Deciding on What Mortgage to Take On? Learn About the Different Types and Options

Getting pre-approved for a home can be both exciting and overwhelming. With so many types of mortgages out there, it can be tough to decide on the best one for you. Not to worry, though! This blog post breaks down a few of the most common types of mortgages, so you and your mortgage professional can work together to choose which one is the best option for you.

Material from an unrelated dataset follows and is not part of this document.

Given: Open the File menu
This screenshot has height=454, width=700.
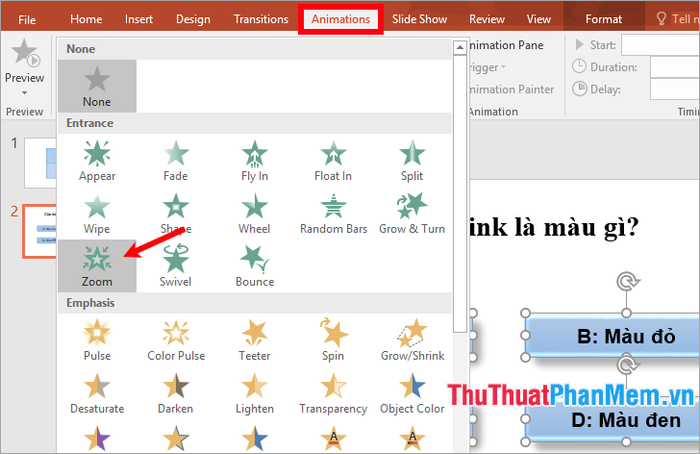Looking at the screenshot, I should click(27, 19).
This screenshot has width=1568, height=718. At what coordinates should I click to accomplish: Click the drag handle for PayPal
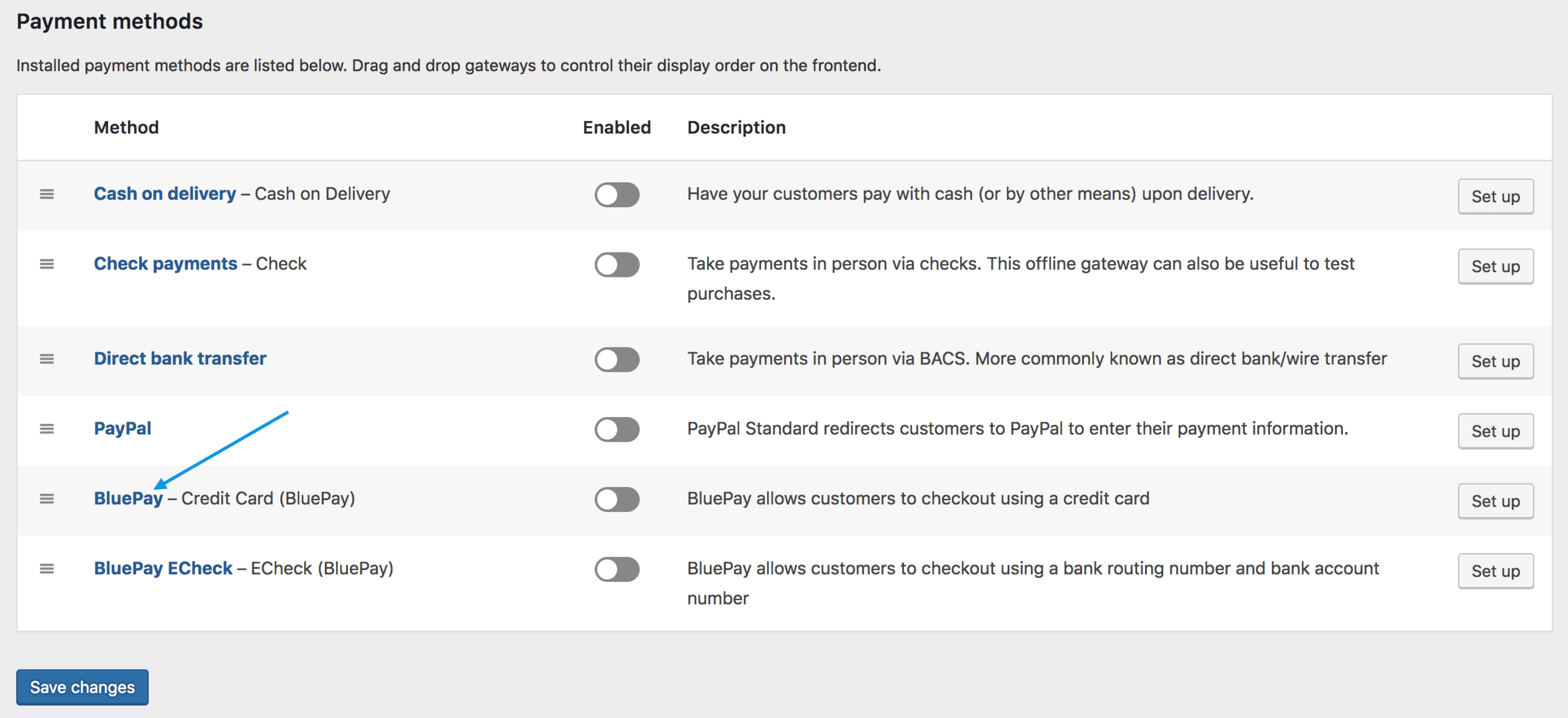[47, 429]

A Conventional Mortgage can be a Fixed-Rate or Adjustable-Rate Mortgage.

Fixed-Rate Mortgage

A fixed-rate mortgage is the most common type of mortgage out there. It’s pretty simple: your interest rate stays the same throughout the life of the loan. This is a good option if you’re planning on living in your home for a long time and want predictable monthly mortgage payments. Interest rates now are higher, so most likely, you will refinance this mortgage as rates come down.

Adjustable-Rate Mortgage

With an adjustable-rate mortgage, also known as an ARM, the initial interest rate is fixed for a period of time, generally 5, 7 or 10 years. After the initial “fixed” period of time, your mortgage payment can go up or down depending on how interest rates move. This may be a good option if you believe interest rates are going to continue decreasing or you don't plan on living in your home for a long time. Many ARMs will start at a lower interest rate than fixed-rate mortgages.

FHA Loans

If you’re a first-time buyer, or have little savings or credit challenges, including a more recent bankruptcy, an FHA loan may be a good choice. These loans are insured by the Federal Housing Administration, which means lenders are able to offer lower rates and more flexible criteria, such as less-restrictive credit requirements than many conventional home loans. FHA rules are more flexible regarding monetary gifts from family, employers or charitable organizations you can apply to your down payment.These loans typically require as little as 3.5% for a down payment.

VA Loans

A VA loan is a government-backed mortgage option available to Veterans, service members and surviving spouses. VA loans are made by private lenders, like mortgage companies and banks, and not the Department of Veterans Affairs. These loans are similar to FHA loans, but they’re a little more flexible in terms of requirements, and there is no private mortgage insurance on these loans. Additionally, VA loans often come with a low or no down payment option. Veterans and service members can use the VA loan to purchase new or existing homes with $0 down payment.

Jumbo Loans

A jumbo loan is a type of conventional loan that exceeds the conforming loan limits set by the Federal Housing Finance Agency (FHFA) for Fannie Mae and Freddie Mac, which in Albemarle County is 726,200. Borrowers must undergo more rigorous credit requirements than those applying for a conventional loan. The average annual percentage rate (APR) for a jumbo mortgage is often on par with conventional mortgages, while down payments are roughly 10% to 15% of the total purchase price. This type of mortgage is ideal for those looking to buy higher priced or luxury homes.

While there are various types of mortgage options to choose from, take time to weigh the pros and cons before making a final decision. It's essential to work with a trusted mortgage professional who can guide you through the lending process, explain each mortgage type in detail, and help you find the right one that works with your specific needs.